The other possibility is that the general election is closer than we think. The coalition, which has long been dysfunctional, now seems perpetually on the brink of all-out divorce. There are any number of catalysts that could thrust what's left of this unholy alliance back into the pit from whence it came, with both the Lib Dem left and the Tory right potentially having something to gain from such a fissure. There's even the possibility that the gently brewing palace coup within the conservative party will finally come to the boil and Cameron will be deposed and replaced by one of his (somehow even less pleasant) chums. Any of these events could readily lead to a vote of no confidence in the government - one which some members of the Conservative ranks might choose not to oppose, particularly if doing otherwise meant limping onwards in minority government for two years. The Tories may decide that, despite their current standing in the polls, it's better to strike before Labour have all their ducks in a row and before the economy slurps back into recession. Though far fetched, the Conservatives could even, hypothetically, call a motion of no confidence in themselves, thus triggering an early election (though it's hard to imagine a party succesfully campaigning on a "Vote for us! We don't believe in ourselves at all!" platform). So these ads may be hedging against, or even planning for, an early election. 

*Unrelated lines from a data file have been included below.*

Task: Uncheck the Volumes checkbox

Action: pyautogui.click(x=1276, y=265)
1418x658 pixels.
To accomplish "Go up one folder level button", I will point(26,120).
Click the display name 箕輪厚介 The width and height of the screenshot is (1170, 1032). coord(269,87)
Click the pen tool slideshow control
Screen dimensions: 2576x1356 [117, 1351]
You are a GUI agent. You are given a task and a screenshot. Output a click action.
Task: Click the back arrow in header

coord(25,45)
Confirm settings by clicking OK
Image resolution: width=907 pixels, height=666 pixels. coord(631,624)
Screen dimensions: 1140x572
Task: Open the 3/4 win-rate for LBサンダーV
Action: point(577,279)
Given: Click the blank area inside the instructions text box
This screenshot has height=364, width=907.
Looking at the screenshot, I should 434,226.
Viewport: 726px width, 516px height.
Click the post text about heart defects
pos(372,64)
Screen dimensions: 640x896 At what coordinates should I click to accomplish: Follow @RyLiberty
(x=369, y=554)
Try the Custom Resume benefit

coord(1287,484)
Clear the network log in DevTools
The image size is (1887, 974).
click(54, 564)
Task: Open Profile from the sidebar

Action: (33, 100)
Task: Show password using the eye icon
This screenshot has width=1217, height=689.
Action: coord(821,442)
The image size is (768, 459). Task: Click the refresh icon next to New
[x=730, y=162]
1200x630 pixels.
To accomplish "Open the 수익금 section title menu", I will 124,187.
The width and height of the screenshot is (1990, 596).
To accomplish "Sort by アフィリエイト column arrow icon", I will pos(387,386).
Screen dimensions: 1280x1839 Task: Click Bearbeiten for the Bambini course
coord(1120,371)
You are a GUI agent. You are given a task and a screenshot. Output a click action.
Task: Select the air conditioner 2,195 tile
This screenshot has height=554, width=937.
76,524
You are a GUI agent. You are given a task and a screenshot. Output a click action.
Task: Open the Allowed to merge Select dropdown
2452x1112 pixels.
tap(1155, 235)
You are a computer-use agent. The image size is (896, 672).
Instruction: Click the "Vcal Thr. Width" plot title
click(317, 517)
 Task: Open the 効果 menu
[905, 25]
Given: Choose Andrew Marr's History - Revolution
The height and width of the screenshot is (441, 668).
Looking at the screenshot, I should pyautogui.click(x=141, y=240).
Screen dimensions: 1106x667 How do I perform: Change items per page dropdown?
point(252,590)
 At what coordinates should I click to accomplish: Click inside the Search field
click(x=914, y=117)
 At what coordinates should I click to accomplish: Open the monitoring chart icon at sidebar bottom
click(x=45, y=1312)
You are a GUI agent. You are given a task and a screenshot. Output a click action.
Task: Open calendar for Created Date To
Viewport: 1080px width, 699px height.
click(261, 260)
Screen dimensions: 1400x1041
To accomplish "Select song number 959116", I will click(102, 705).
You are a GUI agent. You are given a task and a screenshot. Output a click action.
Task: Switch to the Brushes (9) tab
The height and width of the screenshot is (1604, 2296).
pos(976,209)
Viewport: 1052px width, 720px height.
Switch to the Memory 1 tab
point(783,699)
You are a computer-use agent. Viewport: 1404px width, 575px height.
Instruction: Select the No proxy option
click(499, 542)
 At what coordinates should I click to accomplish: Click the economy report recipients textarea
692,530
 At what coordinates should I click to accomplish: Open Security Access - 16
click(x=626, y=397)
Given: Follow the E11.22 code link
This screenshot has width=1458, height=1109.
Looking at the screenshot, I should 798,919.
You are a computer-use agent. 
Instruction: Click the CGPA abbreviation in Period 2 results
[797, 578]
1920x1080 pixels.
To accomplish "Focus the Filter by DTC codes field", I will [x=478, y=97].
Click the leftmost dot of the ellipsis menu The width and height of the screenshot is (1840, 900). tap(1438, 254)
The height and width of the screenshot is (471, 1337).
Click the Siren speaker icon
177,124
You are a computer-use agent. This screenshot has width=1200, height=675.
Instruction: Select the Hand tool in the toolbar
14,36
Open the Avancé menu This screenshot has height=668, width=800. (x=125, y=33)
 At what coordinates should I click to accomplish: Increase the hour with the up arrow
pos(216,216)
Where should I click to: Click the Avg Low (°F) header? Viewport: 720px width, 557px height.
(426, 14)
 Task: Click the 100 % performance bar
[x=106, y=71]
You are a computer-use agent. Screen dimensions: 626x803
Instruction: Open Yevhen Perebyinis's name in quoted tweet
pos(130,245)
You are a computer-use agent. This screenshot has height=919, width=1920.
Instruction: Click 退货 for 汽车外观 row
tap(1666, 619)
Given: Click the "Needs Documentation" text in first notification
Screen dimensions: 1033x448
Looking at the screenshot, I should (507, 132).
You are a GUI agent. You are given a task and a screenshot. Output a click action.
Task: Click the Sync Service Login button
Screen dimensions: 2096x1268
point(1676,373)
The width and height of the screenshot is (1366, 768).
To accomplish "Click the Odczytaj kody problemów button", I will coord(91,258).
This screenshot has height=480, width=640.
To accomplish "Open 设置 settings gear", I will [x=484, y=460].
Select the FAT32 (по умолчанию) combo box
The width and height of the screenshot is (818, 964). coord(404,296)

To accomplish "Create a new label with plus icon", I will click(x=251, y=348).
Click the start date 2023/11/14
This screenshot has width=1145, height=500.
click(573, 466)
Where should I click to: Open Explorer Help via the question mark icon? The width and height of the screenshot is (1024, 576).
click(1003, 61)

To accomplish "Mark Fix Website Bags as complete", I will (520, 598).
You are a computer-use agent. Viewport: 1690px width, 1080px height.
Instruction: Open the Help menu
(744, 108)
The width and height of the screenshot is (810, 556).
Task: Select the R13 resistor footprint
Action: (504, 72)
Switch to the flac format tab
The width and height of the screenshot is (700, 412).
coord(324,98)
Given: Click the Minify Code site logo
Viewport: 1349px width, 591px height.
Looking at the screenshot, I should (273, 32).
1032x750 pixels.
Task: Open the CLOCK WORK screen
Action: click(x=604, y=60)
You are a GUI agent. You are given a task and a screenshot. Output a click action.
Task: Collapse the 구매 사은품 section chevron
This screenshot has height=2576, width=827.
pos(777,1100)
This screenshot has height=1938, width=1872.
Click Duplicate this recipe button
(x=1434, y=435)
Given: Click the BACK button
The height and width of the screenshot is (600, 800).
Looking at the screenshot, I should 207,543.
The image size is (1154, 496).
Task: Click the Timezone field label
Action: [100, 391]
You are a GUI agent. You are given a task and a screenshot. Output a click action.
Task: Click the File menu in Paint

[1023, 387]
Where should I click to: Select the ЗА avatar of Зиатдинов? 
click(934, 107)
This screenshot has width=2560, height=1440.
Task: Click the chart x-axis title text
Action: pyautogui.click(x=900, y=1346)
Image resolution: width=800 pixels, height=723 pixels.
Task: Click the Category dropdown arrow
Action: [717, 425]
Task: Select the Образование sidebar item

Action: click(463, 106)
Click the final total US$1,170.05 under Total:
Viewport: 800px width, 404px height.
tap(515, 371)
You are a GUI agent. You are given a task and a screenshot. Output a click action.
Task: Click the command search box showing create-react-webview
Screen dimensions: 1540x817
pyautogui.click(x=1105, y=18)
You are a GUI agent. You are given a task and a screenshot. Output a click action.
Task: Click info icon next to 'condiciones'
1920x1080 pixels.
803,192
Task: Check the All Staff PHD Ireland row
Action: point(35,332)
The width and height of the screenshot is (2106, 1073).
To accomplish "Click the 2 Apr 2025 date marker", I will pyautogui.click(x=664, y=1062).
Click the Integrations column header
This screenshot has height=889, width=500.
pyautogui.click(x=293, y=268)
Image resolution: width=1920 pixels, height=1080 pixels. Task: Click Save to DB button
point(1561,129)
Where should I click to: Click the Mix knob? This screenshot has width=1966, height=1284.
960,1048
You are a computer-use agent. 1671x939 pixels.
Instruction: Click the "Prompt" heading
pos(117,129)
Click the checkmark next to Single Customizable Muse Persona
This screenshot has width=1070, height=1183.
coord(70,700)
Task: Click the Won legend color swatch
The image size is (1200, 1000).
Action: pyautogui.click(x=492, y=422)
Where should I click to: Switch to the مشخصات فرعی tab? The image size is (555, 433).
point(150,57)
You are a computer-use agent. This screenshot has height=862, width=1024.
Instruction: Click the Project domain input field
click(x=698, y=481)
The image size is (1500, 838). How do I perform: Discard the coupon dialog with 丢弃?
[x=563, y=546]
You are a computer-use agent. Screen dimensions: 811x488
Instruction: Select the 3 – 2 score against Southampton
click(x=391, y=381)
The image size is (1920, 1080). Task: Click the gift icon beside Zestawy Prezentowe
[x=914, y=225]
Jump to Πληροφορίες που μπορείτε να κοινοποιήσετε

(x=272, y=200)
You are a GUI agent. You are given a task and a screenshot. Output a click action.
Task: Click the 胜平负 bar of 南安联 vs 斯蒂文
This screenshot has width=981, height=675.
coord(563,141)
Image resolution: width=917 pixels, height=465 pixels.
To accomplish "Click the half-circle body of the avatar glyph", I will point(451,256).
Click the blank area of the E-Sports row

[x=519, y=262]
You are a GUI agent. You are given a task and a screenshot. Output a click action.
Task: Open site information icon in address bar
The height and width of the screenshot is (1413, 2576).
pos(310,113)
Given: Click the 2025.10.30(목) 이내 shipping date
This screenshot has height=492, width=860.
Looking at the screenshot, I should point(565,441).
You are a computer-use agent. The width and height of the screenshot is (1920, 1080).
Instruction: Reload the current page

Whatever the case, it seems the Tories are fighting a rearguard action - the ad is set to run in the sixty most marginal Tory held seats, which Labour would only need 25 of to become the largest party. If the Conservatives thought they had a serious chance of winning the next general election, they'd be doing more than trying to cling on to what they've already got.

P.S. If you encounter any of these ads on google or anywhere else besides the Conservative website, be sure to click on them. Doing so will cost the Conservative party money which would otherwise be spent on evil.

P.P.S Am now hearing that the Tory ad campaign was launched in response to a Labour leafletting campaign in the same marginals. Curiouser and curiouser.